## PROBLEM DETAILS
Without changing a single character, write out every record below.
(EXERCISE INPUT begins)
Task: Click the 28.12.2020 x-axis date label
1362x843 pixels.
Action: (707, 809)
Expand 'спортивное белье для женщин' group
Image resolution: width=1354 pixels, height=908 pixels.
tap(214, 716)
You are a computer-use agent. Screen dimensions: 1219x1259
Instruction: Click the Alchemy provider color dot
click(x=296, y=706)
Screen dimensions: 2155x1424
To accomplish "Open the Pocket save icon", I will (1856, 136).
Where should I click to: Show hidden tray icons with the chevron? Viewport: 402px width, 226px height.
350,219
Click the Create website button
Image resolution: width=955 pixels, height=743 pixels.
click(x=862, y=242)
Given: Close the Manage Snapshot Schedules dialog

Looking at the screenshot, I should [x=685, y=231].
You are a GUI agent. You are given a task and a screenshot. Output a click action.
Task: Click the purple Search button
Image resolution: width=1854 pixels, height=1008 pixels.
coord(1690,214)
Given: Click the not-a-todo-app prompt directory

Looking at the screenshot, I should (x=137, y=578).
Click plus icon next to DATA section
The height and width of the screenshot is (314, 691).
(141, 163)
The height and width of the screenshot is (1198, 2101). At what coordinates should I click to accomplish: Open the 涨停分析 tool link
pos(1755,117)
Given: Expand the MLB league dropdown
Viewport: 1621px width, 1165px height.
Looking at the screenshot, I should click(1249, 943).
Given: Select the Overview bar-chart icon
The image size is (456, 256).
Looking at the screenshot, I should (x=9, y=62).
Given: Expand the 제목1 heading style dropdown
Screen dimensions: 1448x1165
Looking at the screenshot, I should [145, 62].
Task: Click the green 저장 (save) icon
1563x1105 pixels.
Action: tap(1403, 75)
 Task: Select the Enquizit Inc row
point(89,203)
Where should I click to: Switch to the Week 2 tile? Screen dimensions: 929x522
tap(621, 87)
(EXERCISE INPUT ends)
## ANSWER
Task: Click the 28.12.2020 x-axis date label
1362x843 pixels.
Action: (707, 809)
Expand 'спортивное белье для женщин' group
Image resolution: width=1354 pixels, height=908 pixels.
tap(214, 716)
You are a computer-use agent. Screen dimensions: 1219x1259
Instruction: Click the Alchemy provider color dot
click(x=296, y=706)
Screen dimensions: 2155x1424
To accomplish "Open the Pocket save icon", I will (1856, 136).
Where should I click to: Show hidden tray icons with the chevron? Viewport: 402px width, 226px height.
350,219
Click the Create website button
Image resolution: width=955 pixels, height=743 pixels.
click(x=862, y=242)
Given: Close the Manage Snapshot Schedules dialog

Looking at the screenshot, I should [x=685, y=231].
You are a GUI agent. You are given a task and a screenshot. Output a click action.
Task: Click the purple Search button
Image resolution: width=1854 pixels, height=1008 pixels.
coord(1690,214)
Given: Click the not-a-todo-app prompt directory

Looking at the screenshot, I should (x=137, y=578).
Click plus icon next to DATA section
The height and width of the screenshot is (314, 691).
(141, 163)
The height and width of the screenshot is (1198, 2101). At what coordinates should I click to accomplish: Open the 涨停分析 tool link
pos(1755,117)
Given: Expand the MLB league dropdown
Viewport: 1621px width, 1165px height.
Looking at the screenshot, I should click(1249, 943).
Given: Select the Overview bar-chart icon
The image size is (456, 256).
Looking at the screenshot, I should (x=9, y=62).
Given: Expand the 제목1 heading style dropdown
Screen dimensions: 1448x1165
Looking at the screenshot, I should [145, 62].
Task: Click the green 저장 (save) icon
1563x1105 pixels.
Action: tap(1403, 75)
 Task: Select the Enquizit Inc row
point(89,203)
Where should I click to: Switch to the Week 2 tile? Screen dimensions: 929x522
tap(621, 87)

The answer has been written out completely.